In an essay written over a century ago the philosopher F.H. Bradley reflected on ‘my station and its duties’, and said that the human being becomes what he truly is only by realising his freedom in society, and each act of self-realisation involves creating and adopting a social station. Whether you are rich or poor, smooth or rough, leisured or banausic, you become what you are through the circles of influence and affection that distinguish you. Unhappiness comes from being discontented with your station, while lacking the means to change it. And for all of us there comes a point when we settle in a social position which we have neither the power nor the will to change. It is from this sense of our social station that our duties emerge, Bradley argues. There is no single set of obligations, no ‘duty for duty’s sake’, that applies to all mankind. Each of us is encumbered by the duties of his station and happiness comes through fulfilling them. However humble your position, it comes to you marked with the distinction between right and wrong — a right way of occupying your station and a wrong way. Your duties may take the form of a professional ethic, of a specific role like that of doctor or teacher, of an office like that of prime minister. They might even take the onerous hereditary form of those imposed on Prince Charles as the Prince of Wales — duties which he takes extremely seriously.

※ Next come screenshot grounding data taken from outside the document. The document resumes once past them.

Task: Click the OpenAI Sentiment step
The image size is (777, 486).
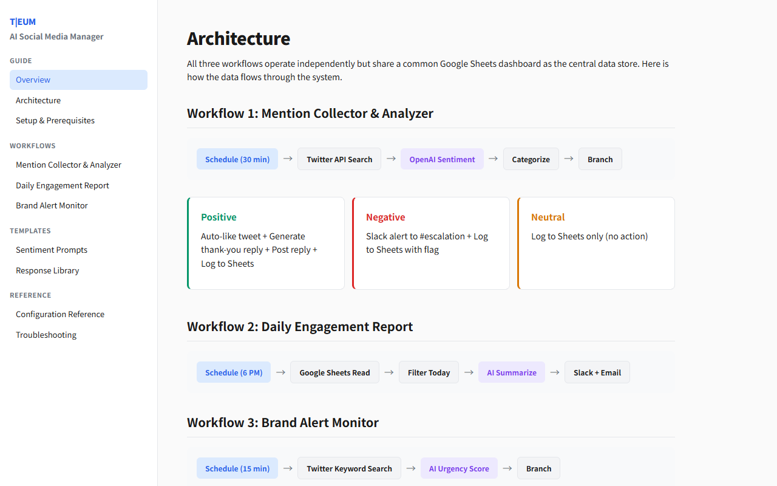Action: coord(442,159)
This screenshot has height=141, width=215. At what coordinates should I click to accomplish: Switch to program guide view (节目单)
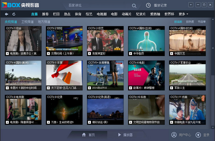click(x=202, y=22)
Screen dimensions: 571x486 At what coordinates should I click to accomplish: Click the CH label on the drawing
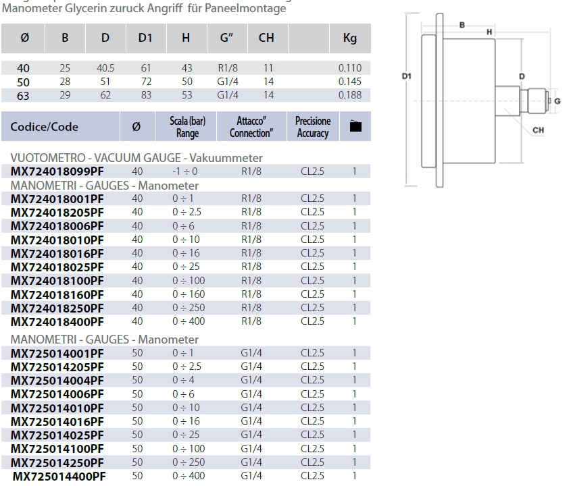(x=538, y=130)
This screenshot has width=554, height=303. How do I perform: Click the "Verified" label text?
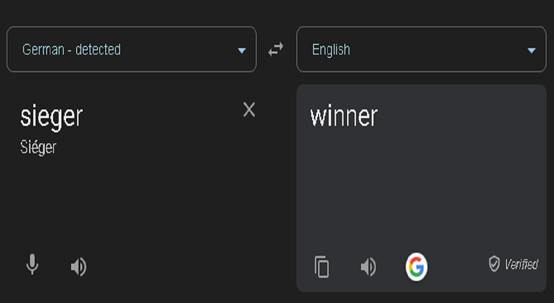521,264
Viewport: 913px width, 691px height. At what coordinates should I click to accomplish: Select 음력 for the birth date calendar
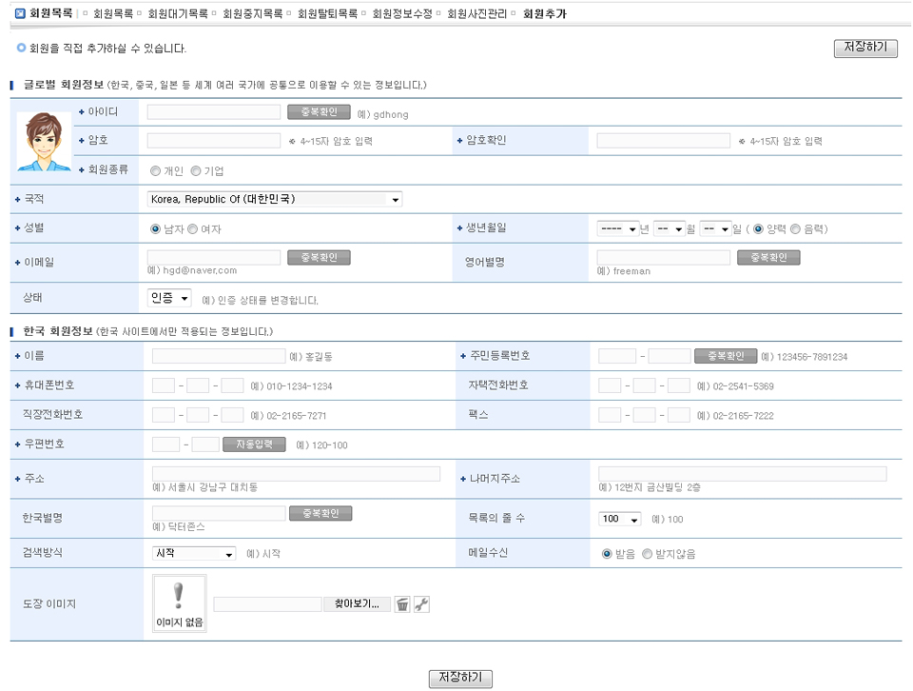796,229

If Bradley is right, then it is through the idea of duty that we come to feel content with our lot. The culture of self-esteem wants everybody to feel OK about themselves, regardless of merit. True self-esteem, however, comes through the sense of being right with others and deserving the ir esteem, which in turn depends upon fulfilling the duties of your station. The office cleaner who conscientiously does her job is rewarded with the friendship of the workers whom she benefits. It does not matter that her social position is a humble one; for by occupying it rightly she earns a place in society as honourable as any other. This is what George Herbert had in mind in those lines made famous by the Victorian hymn:
A servant with this clauseMakes drudgery divine:Who sweep a room as for Thy lawsMakes that and th’ action fine.
It follows that a society can be hierarchically ordered without being oppressive. For every station has its duties, the performance of which is both an end in itself and a passport to social affection. And through education, ambition and hard work you can change your station, to arrive at the place that matches your achievements and which, through performing its duties, you possess as your own.